• SOURCE TEXT
━━━━━━━━━━

# Apprentice Tools



## Big John (May 23, 2010)

A newer car, for one thing.


----------



## FrunkSlammer (Aug 31, 2013)

Do some searches, there's been a few threads about this recently.


----------



## HackWork (Oct 2, 2009)

It depends. How much money you got right now? 

There's two approaches. A) Buy the right tools first. That could be very expensive, $600-700 and still wanting more. B) Buy basic inexpensive tools and replace them in the coming years as you earn more money and decide what types of tools are important to you and which brands you want to invest in.


----------



## FrunkSlammer (Aug 31, 2013)

I'd recommend buying good tools first, but only get the bare essentials. I think $300-400 you could get a decent tool set. Brand new apprentice doesn't need much.


----------



## 1990hondacivic (Sep 16, 2013)

I would prefer to buy tools once 
I understand that tools are expensive but I would like the proper tools to do the job


----------



## 1990hondacivic (Sep 16, 2013)

I don't like to borrow tools 
I like to have my own 
if I have my own tools I fell like I am worth more to my employer 
not like some guys who run around looking for tools


----------



## FrunkSlammer (Aug 31, 2013)

Linesman pliers, diagonal side cutting pliers (*****), wire strippers, needle nose pliers, tin snips, a small level, hammer, drywall saw, channel locks (tongue and groove), a knife, a measuring tape, pencil and/or sharpie marker and a good tool belt system to hold all this crap on your hip for 8 hours.

Screw drivers: big ass flat head (slotted) for bashing the hell out of, a fine finishing flat head, #2 phillips, red robertson, green robertson, maybe a stubby multibit screw driver. 

Maybes: Cordless drill (depends on company), a multimeter, flashlight or headlamp.

Pick a brand.. Klein is popular, I really like Ideal.. other guys like Greenlee.. they're all the same. Some tool snobs on here like Wera/Wiha, but start with the typical stuff.


----------



## HackWork (Oct 2, 2009)

The reason I mentioned that is because for $70 you can buy a basic tool set and tool bag that will give you a lot of what you will need just to start you off.

http://www.homedepot.com/p/Commerci...ian-s-Tool-Set-ET07001/202039374#.UjeBaGTtjIs

Each week (or each month) you can upgrade each one of the tools to a top quality model. 

I only say that because I have seen apprentices with brand new pairs of Klein Journeyman pliers because they thought they absolutely needed them, but then they didn't have enough money for coffee and a buttered roll.

Definitely get a tool list from your employer. And don't listen to the Canadian who says that all the brands are the same, that's definitely not true.


----------



## FrunkSlammer (Aug 31, 2013)

HackWork said:


> Definitely get a tool list from your employer. And don't listen to the Canadian who says that all the brands are the same, that's definitely not true.

━━━━━━━━━━

• JOB 1
Convert the records from the line containing "gorbachev@lorry-group.ru (605, 1282)" through the line containing "关于我们 (173, 335)", both included, into a JSON list of strings with one string per line and blank lines omitted.
The records have no connection to the apprentice tools thread.

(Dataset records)
━━━━━━━━━━

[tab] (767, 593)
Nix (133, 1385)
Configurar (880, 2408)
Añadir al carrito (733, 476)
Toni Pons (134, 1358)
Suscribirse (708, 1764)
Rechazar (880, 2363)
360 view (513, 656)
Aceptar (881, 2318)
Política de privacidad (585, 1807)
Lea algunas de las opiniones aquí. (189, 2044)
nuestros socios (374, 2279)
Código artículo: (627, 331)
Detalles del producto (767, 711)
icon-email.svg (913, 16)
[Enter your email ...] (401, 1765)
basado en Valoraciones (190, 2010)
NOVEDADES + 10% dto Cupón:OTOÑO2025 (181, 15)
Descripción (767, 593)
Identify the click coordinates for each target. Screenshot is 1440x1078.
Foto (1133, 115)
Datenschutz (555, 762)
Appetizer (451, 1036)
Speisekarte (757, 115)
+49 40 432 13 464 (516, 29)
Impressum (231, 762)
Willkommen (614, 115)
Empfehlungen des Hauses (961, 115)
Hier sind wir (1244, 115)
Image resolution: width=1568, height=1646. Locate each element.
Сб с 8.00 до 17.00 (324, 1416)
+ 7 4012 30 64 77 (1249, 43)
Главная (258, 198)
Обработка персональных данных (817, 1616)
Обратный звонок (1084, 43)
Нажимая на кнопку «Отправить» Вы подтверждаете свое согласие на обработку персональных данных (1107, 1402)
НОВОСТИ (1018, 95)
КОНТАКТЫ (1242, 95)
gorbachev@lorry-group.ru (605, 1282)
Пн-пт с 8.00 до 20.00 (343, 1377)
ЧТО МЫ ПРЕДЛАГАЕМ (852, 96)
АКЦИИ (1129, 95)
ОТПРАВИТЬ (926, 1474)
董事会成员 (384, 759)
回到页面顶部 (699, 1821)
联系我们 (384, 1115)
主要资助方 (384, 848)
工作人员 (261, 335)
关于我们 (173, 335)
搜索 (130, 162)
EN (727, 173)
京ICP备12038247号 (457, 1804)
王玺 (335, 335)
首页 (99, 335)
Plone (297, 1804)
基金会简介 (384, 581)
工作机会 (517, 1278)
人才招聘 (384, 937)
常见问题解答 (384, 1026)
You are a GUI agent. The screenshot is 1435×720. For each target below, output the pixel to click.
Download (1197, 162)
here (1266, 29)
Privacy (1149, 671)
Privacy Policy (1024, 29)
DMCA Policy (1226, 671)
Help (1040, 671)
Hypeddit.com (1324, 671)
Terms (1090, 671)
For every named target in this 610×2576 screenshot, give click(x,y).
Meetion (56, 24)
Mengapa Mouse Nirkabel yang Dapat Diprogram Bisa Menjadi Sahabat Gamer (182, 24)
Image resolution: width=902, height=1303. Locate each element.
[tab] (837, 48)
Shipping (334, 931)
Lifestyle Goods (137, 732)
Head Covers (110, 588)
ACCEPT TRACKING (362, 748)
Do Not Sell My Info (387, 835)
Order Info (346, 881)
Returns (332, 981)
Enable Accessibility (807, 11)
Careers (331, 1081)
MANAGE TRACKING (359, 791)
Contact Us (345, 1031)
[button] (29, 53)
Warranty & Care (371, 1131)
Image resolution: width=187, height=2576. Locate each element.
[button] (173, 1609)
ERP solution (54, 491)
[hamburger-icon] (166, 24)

━━━━━━━━━━

• JOB 2
Name every tool brand mentioned in the apprentice tools thread.

• FINAL RESULT 1
[
  "gorbachev@lorry-group.ru (605, 1282)",
  "Пн-пт с 8.00 до 20.00 (343, 1377)",
  "ЧТО МЫ ПРЕДЛАГАЕМ (852, 96)",
  "АКЦИИ (1129, 95)",
  "ОТПРАВИТЬ (926, 1474)",
  "董事会成员 (384, 759)",
  "回到页面顶部 (699, 1821)",
  "联系我们 (384, 1115)",
  "主要资助方 (384, 848)",
  "工作人员 (261, 335)",
  "关于我们 (173, 335)"
]

• FINAL RESULT 2
Klein, Ideal, Greenlee, Wera, Wiha